The salary cut coincided with public discontent over an acute hike in prices of essential food items that prompted people in the southern city of Hebron, in the Israeli-occupied West Bank, to take to the streets in protest.
“The Finance Ministry is making enormous efforts to compel the occupation authorities to transfer our money so we can make salaries available,” Amjad Ghanim, Secretary-General of the Palestinian cabinet, told Reuters by phone from Ramallah.
He said lower levels of international assistance had also reduced the funding available.
Palestinian Finance Minister Shukri Bishara estimated that Israel has been withholding $500 million of tax revenues.

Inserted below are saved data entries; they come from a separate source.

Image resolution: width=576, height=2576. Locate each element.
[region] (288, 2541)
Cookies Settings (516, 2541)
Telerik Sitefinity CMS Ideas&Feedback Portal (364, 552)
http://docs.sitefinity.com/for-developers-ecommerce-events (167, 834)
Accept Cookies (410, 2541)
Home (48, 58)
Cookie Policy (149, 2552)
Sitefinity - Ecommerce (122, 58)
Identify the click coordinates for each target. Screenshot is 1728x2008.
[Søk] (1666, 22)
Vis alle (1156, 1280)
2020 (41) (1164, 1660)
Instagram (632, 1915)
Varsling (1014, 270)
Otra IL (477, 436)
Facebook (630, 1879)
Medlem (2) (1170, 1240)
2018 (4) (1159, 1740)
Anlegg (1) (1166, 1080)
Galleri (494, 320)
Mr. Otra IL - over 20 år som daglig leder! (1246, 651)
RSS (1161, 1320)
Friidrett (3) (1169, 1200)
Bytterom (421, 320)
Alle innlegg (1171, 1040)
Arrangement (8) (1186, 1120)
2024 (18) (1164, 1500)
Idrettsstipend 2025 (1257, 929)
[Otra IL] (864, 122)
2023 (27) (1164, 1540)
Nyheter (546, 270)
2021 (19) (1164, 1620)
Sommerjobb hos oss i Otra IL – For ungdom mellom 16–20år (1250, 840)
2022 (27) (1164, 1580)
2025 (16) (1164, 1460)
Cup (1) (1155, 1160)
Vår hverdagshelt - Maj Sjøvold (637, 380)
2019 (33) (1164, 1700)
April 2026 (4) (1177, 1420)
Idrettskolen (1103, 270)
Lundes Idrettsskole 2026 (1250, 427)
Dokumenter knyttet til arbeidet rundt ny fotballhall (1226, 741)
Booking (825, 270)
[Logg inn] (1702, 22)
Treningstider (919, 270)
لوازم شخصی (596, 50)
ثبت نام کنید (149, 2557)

He recently said Israel was deducting 100 million shekels ($30 million) every month.
Under a 2018 law, Israel calculates each year how much it believes the PA has paid in stipends to militants and deducts that amount from the taxes it has collected on the Palestinians’ behalf.
Israel calls stipends for activists and their families a “pay for slay” policy that encourages violence.
Palestinians hail their jailed brethren as heroes in a struggle for an independent state.
Palestinian tax revenues, which Israel collects on the Palestinians' behalf each month, stand at around 900 million shekels ($271 million).
The PA employs 150,000 people in the West Bank and Gaza Strip.
At the end of 2021, its budget stood at $330 million while spending was $300 million.
On Monday, human rights advocates said police forces, deployed in large numbers a day ago, arrested 11 protesters for several hours before freeing them late Tuesday.
The PA, which exercises limited self-rule in the West Bank, already exempted wheat from tax rises introduced in February.
Protesters have demanded that tax exemptions be extended to other basic staples.
As the war in Ukraine has sent commodity prices surging, the cost of basic food items like flour, sugar and cooking oil has gone up by as much as 30% since March, according to merchants and protesters. Official figures put the increase at between 15 and 18%.